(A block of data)

## start

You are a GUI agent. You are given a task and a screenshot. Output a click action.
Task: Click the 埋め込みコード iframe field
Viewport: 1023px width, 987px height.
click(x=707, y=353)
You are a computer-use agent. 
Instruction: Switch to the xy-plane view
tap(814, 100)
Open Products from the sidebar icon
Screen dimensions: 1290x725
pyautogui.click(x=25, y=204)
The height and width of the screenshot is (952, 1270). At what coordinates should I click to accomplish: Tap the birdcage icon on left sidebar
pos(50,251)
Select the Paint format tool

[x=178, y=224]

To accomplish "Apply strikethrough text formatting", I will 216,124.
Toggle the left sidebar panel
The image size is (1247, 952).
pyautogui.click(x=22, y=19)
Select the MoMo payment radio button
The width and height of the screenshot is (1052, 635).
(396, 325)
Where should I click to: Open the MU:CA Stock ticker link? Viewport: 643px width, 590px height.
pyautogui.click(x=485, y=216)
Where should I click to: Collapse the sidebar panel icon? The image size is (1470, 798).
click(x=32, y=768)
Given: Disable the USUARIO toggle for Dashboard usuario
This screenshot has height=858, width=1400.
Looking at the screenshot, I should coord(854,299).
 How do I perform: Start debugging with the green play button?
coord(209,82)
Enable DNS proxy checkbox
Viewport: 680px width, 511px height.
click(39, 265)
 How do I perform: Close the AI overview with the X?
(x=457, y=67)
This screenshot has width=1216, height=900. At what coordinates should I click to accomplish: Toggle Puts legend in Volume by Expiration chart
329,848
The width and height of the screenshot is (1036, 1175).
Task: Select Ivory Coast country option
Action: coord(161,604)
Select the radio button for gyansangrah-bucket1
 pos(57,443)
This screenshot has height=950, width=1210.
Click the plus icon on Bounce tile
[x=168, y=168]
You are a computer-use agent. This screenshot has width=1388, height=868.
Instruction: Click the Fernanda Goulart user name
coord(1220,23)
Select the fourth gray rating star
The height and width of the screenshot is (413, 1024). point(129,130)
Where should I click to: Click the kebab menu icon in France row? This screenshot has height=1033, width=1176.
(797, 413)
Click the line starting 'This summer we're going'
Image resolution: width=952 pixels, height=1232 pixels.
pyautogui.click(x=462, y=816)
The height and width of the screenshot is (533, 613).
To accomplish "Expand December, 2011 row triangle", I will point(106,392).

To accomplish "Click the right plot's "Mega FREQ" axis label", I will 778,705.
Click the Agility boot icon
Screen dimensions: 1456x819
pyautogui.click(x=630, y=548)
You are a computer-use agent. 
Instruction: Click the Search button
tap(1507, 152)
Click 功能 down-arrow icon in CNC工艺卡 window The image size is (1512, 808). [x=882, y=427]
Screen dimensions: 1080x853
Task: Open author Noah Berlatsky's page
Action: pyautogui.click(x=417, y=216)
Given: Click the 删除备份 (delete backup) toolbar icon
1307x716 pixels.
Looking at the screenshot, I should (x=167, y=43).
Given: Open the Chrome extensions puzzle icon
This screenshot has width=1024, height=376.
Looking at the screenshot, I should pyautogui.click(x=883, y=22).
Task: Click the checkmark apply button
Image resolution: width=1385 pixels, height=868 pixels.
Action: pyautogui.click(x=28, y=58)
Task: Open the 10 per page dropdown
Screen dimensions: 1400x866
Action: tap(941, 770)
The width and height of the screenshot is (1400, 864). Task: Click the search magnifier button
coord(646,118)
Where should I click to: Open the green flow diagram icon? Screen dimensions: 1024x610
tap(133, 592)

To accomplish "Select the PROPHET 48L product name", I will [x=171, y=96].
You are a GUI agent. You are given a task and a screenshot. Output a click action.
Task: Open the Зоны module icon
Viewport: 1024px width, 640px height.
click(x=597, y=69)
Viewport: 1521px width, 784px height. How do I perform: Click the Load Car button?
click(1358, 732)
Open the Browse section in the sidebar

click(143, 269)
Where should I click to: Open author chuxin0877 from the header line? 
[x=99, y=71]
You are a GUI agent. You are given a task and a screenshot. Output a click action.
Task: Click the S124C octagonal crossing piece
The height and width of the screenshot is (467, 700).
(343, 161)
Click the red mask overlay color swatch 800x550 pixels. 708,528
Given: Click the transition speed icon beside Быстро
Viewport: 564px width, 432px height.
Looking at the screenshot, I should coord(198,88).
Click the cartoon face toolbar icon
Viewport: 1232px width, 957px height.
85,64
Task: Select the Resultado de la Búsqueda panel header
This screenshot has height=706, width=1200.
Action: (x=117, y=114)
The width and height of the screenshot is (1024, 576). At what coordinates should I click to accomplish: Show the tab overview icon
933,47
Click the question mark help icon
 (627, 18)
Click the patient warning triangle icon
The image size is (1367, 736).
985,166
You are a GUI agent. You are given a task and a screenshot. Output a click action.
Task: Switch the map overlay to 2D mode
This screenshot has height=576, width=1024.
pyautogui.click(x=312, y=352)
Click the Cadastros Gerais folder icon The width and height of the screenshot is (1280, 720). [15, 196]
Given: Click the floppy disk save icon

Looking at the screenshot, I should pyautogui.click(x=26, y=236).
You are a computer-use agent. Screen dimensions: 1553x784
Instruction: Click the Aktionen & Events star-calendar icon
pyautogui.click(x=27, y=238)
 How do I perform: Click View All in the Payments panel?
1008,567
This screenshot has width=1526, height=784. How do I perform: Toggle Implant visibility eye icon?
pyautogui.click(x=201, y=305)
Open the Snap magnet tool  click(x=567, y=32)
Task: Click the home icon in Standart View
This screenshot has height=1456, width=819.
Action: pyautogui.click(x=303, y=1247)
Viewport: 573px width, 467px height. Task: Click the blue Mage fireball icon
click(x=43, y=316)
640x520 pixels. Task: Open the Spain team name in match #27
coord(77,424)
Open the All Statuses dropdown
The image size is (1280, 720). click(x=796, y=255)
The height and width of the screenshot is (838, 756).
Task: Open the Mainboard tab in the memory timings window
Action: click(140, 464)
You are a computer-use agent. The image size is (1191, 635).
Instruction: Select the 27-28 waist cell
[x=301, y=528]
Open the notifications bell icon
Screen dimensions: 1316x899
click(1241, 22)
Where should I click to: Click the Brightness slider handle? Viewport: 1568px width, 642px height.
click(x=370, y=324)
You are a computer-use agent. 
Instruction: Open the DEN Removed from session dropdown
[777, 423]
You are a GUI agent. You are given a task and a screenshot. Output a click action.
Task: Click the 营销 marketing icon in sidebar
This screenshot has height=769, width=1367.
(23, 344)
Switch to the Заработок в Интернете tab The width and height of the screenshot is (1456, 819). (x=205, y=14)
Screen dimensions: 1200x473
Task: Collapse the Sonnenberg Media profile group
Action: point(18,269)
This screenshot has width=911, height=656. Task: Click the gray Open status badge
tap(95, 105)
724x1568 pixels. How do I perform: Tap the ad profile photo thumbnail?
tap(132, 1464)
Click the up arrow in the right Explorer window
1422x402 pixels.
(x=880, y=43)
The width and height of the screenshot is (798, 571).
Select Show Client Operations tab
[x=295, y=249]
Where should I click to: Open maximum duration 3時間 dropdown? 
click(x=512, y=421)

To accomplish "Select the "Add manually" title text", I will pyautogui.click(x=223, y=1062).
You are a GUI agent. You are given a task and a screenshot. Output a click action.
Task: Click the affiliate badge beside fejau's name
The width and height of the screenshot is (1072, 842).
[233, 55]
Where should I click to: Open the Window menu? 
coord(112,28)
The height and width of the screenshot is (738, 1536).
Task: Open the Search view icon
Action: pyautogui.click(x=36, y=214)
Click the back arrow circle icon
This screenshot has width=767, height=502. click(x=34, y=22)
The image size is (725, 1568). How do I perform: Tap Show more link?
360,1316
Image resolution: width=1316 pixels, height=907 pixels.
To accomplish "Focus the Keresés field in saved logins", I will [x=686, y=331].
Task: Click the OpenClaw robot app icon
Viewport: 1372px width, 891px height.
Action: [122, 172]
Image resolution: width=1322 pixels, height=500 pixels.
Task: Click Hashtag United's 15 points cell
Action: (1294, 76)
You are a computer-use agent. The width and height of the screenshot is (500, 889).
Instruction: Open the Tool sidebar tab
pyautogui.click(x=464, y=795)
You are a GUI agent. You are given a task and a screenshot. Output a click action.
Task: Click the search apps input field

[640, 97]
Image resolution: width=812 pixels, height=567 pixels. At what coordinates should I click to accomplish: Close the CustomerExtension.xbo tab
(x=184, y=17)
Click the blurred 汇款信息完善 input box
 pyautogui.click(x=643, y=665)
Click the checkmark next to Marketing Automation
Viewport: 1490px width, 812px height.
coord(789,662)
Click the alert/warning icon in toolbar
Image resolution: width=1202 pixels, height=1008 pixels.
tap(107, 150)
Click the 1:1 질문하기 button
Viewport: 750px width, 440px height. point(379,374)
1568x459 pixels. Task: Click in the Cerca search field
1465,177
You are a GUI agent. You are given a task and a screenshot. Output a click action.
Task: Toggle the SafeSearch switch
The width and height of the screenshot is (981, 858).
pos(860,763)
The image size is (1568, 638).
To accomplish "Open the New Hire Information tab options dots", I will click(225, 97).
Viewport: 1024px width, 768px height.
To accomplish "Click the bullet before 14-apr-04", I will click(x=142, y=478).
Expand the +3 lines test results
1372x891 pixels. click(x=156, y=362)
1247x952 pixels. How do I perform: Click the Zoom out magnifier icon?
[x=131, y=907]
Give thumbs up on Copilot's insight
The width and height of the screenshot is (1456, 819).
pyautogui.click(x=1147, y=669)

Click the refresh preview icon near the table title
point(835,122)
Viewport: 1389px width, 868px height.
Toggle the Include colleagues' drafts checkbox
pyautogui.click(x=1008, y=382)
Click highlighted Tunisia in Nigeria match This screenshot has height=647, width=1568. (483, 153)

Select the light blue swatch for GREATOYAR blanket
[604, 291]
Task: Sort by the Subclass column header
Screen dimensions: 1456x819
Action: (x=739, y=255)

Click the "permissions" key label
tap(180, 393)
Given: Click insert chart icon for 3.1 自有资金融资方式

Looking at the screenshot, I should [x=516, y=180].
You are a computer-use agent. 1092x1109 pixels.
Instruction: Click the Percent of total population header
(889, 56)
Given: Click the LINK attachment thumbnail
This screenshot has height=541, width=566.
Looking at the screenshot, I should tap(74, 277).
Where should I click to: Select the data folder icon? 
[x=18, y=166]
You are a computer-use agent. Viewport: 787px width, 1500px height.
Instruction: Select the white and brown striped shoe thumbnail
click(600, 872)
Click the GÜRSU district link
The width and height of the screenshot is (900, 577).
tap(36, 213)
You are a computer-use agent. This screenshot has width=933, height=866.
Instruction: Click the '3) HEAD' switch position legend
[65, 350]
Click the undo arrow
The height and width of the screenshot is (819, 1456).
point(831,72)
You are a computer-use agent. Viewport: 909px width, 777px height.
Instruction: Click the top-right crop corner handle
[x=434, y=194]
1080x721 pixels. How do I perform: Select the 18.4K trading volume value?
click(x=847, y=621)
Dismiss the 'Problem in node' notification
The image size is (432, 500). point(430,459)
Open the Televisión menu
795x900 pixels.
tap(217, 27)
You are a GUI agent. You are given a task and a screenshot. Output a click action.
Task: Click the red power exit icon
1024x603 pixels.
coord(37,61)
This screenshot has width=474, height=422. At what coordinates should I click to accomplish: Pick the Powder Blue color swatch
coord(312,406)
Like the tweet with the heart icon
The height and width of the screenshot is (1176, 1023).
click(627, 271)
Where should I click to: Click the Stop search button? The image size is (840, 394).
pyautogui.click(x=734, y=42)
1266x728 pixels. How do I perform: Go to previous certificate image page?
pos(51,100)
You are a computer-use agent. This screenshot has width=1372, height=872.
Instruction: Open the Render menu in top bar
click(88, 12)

## end

- [REQUEST]: Can you return, unchanged, the entries running from the very start of the block through the line that contains "pyautogui.click(x=22, y=19)", including that line?

- [ANSWER TO THE PROBLEM]:
You are a GUI agent. You are given a task and a screenshot. Output a click action.
Task: Click the 埋め込みコード iframe field
Viewport: 1023px width, 987px height.
click(x=707, y=353)
You are a computer-use agent. 
Instruction: Switch to the xy-plane view
tap(814, 100)
Open Products from the sidebar icon
Screen dimensions: 1290x725
pyautogui.click(x=25, y=204)
The height and width of the screenshot is (952, 1270). At what coordinates should I click to accomplish: Tap the birdcage icon on left sidebar
pos(50,251)
Select the Paint format tool

[x=178, y=224]

To accomplish "Apply strikethrough text formatting", I will 216,124.
Toggle the left sidebar panel
The image size is (1247, 952).
pyautogui.click(x=22, y=19)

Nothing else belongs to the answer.